Oturdular masaya.. Nasıl tatlı bir sohbet..
Ayrıldıktan sonra, sivillere gittim gene..
Konuştuklarımızı anlattım.. "Bakın" dedim, "Aldığınız emri nasıl yaparsınız bilmem ama, ben de sizi görmeyeyim, kimse de fark etmesin, tamam mı?. Ben koruma, moruma istemiyorum.."
Öğle oldu.. Bizim Sabah'ın Diyarbakır muhabiri var, bir Kürt delikanlısı.. "Ağbi gerçek bir Diyarbakır yemeği istiyorsanız, Tavacı Recep" dedi..
Bir parka götürdü bizi.. Bir köşede açık havada bir mangal.. Mangalın üzerinde Çinli woku gibi, dibi yuvarlak bir tava..
Tava, Güney Doğu'nun katık yemeğidir.
Kilis Tava, Antep Tava, Adana Tava.. Çünkü suludur, ekmek banılır. Bir kişilik etle, iki tayın yenir, aile doyar.. Fakir aşı yani..

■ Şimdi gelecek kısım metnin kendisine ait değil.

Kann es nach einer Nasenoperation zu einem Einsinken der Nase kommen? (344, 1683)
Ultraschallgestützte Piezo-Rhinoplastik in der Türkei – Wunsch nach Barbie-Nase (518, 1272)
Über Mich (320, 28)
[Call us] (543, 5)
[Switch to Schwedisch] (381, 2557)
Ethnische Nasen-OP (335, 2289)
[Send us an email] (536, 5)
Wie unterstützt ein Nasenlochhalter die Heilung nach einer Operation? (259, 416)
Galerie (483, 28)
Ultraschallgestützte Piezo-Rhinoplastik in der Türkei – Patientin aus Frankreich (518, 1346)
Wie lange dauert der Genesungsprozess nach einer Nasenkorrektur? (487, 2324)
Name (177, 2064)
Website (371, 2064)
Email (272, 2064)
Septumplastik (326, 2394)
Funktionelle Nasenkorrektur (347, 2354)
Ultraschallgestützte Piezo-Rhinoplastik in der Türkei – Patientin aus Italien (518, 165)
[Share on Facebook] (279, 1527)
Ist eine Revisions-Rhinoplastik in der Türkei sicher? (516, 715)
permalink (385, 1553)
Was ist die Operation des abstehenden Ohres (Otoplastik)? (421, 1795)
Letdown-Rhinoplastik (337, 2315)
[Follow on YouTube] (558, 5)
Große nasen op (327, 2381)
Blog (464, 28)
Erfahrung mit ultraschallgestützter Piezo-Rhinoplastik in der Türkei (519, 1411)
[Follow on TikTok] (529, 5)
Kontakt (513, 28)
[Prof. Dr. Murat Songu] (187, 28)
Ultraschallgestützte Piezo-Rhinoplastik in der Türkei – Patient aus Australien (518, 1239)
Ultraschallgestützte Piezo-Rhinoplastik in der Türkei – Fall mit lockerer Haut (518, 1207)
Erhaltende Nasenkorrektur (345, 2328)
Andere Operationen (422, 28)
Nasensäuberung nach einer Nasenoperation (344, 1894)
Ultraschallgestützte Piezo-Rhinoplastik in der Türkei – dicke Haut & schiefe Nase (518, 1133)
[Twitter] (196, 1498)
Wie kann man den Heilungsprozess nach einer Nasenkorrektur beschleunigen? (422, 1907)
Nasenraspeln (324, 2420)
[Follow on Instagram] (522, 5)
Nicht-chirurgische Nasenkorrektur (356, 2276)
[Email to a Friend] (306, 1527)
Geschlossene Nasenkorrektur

Ama Recep bir tava yapmış o derme çatma köşede.. Parmaklarımızı yedik mi?. Ben dönüp Tavacı Recep Usta'yı yazdım mı?.
O delikanlı, önce Ankara'da, sonra İstanbul'da, en nihayet de İzmir'de harika lokantalar açmadı mı?. Hele İzmir'de Alsancak'ta, Kordon'un sonuna doğru üç katlı villa ve harika bahçesindeki dükkanı, lezzet ve manzara cümbüşü..

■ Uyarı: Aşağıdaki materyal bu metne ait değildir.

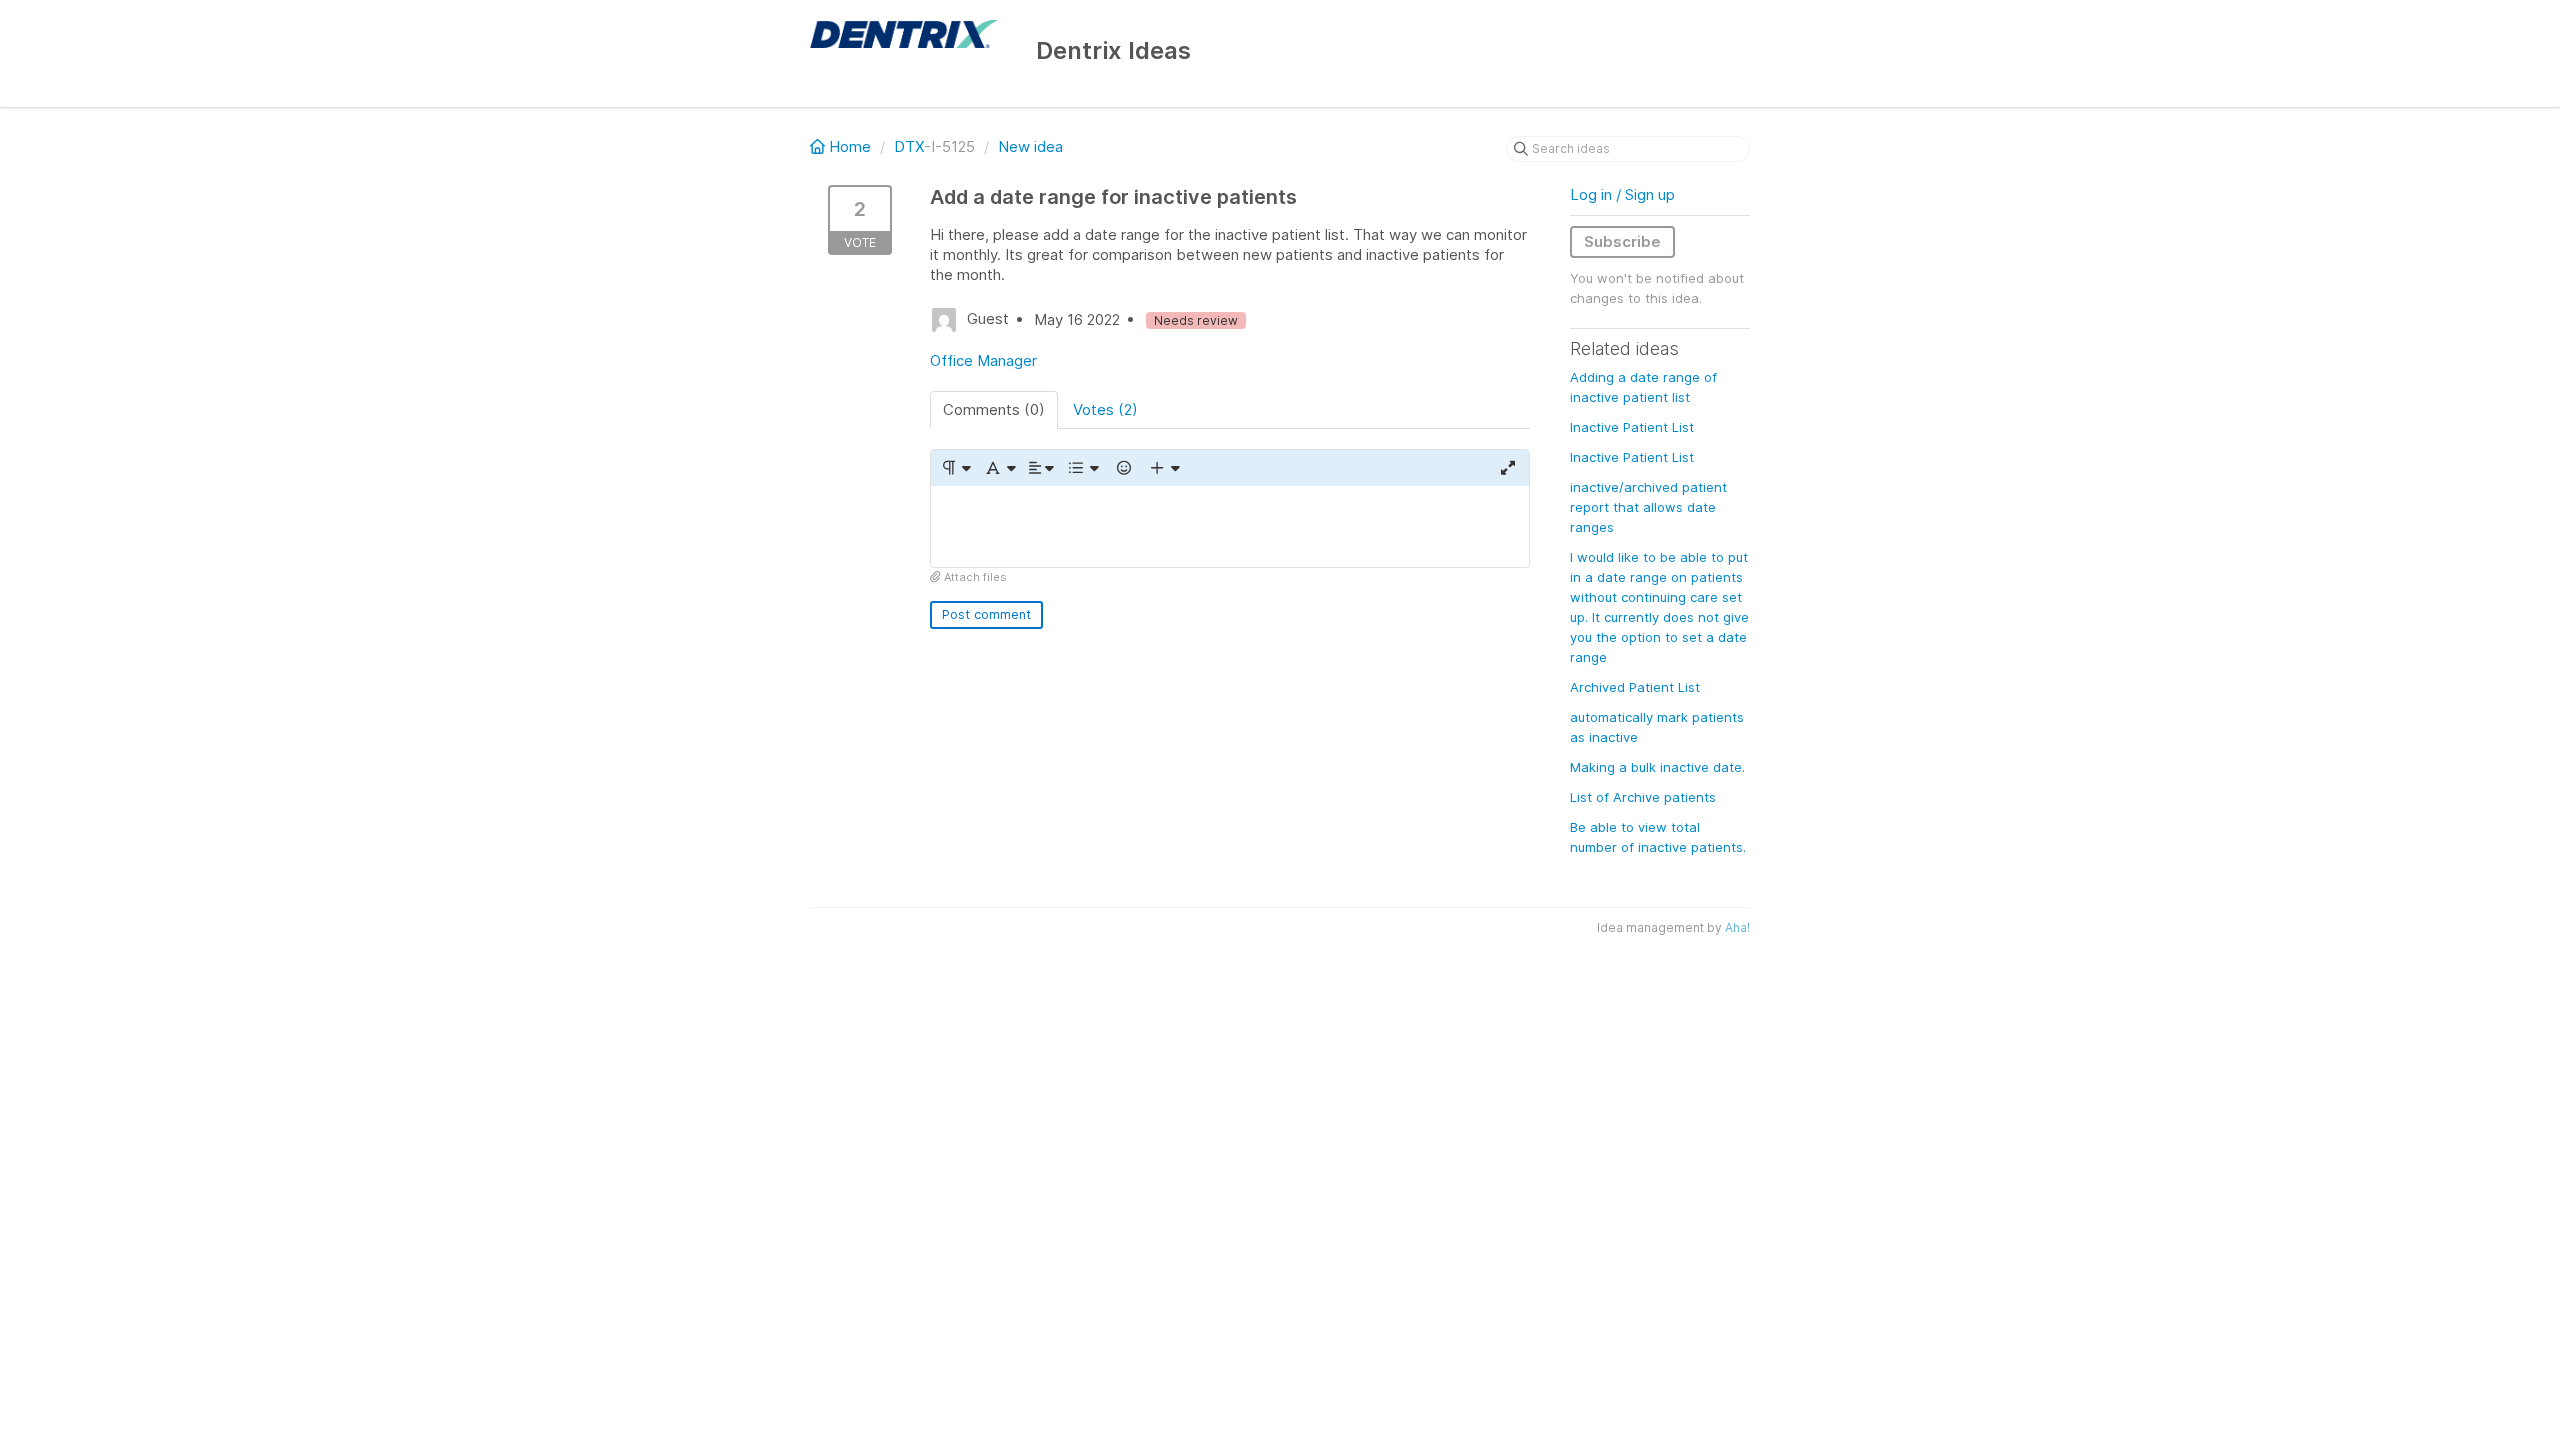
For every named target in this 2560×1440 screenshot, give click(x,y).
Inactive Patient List (1632, 427)
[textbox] (1230, 526)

Ekranda Aziz Kocaoğlu konuşuyor..
Baydemir onu nasıl heyecan, coşku içinde nasıl mutlu dinliyor.. Olmaz mı?.. "Diyarbakır'a 90 gündür cenaze gelmedi.
Diyarbakır'dan 90 gündür cenaze çıkmadı" diyor.. Birden aradan Tavacı Recep'i görür gibi oldum.. İzmir'le Diyarbakır arasındaki en ünlü bağı kuran adamı.. Kocaoğlu ile gelen heyette o da varmış meğer.

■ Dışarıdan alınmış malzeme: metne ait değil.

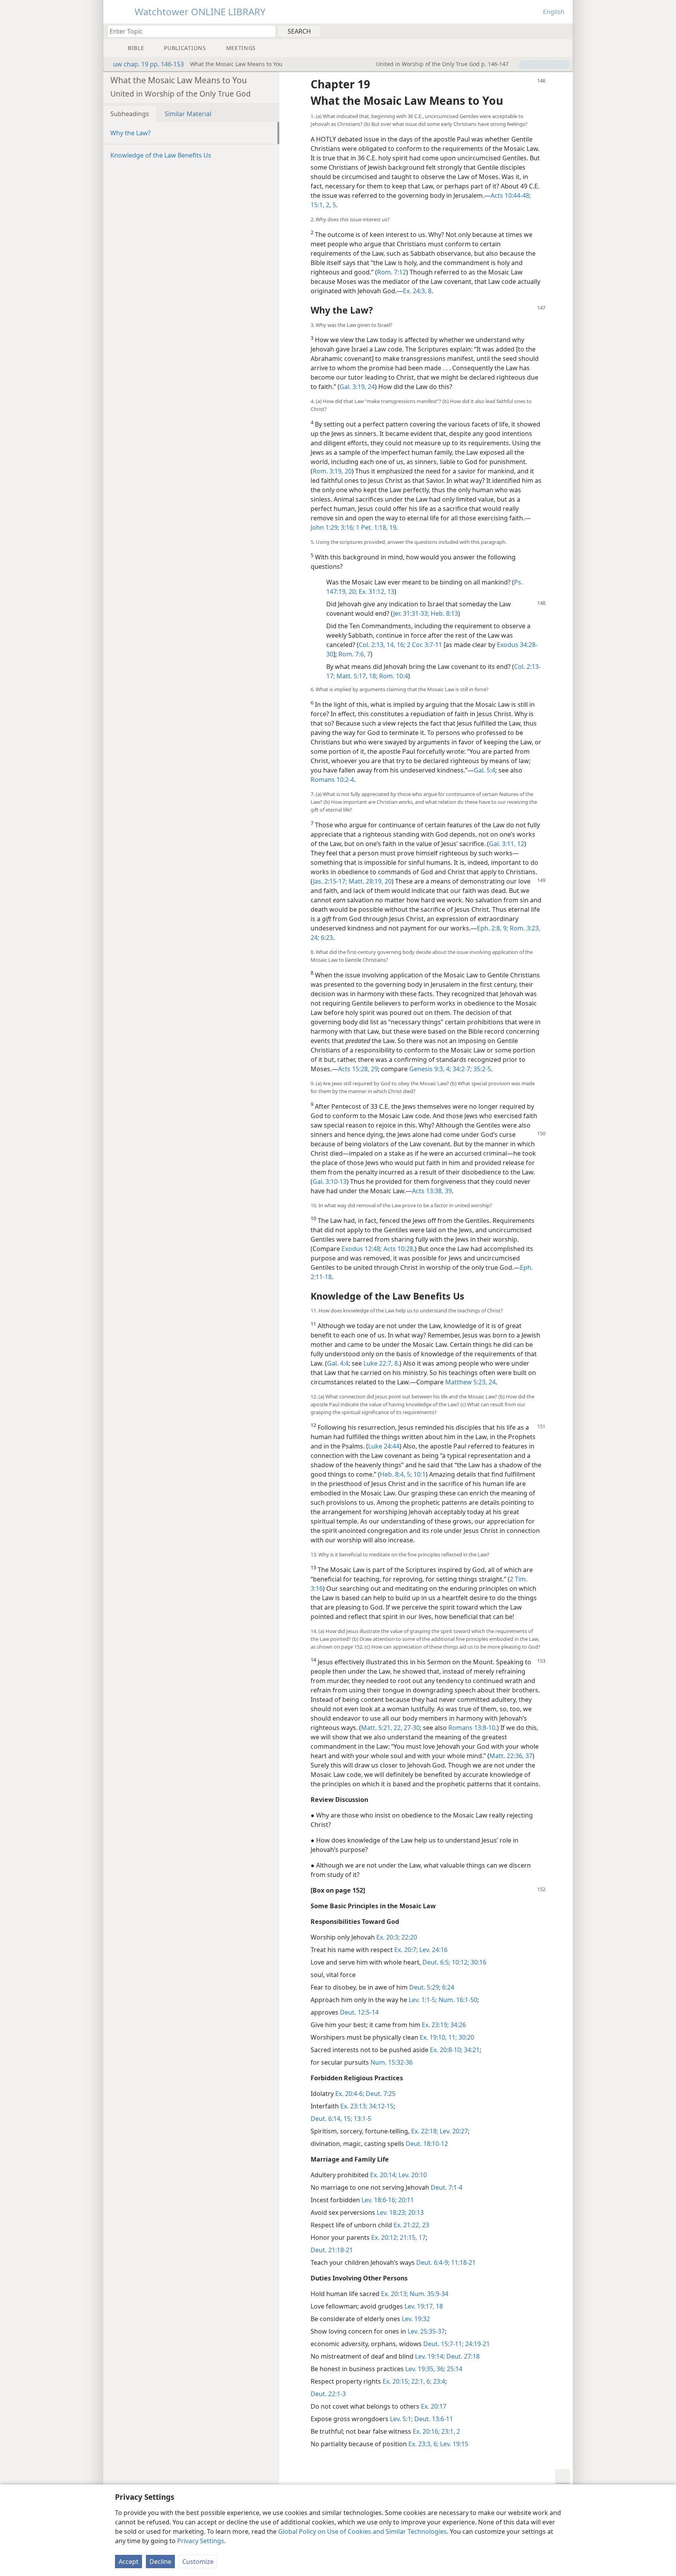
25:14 (453, 2368)
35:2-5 (481, 1069)
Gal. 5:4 (484, 770)
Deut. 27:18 (462, 2356)
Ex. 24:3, (414, 291)
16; (400, 644)
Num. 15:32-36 (391, 2062)
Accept (128, 2561)
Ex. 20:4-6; (349, 2093)
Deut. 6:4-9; (432, 2262)
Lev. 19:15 (453, 2444)
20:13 (415, 2212)
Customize (198, 2561)
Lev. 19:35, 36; (425, 2368)
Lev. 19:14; (430, 2356)
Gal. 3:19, (353, 386)
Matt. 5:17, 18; (356, 676)
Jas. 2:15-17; (330, 881)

Şimdi Recep İzmirli mi, Diyarbakırlı mı?.
Türk mü?.. Kürt mü?.. Ne fark eder ki..
Hepimiz bu memleketin çocuğuyuz.. Hangi memleketin?..
Cahit Sıtkı'nın istediği.. "Memleket isterim Ne başta dert, ne gönülde hasret olsun; Kardeş kavgasına bir nihayet olsun."
Cahit Sıtkı yaşasa, bugün "Akil adam" oydu!.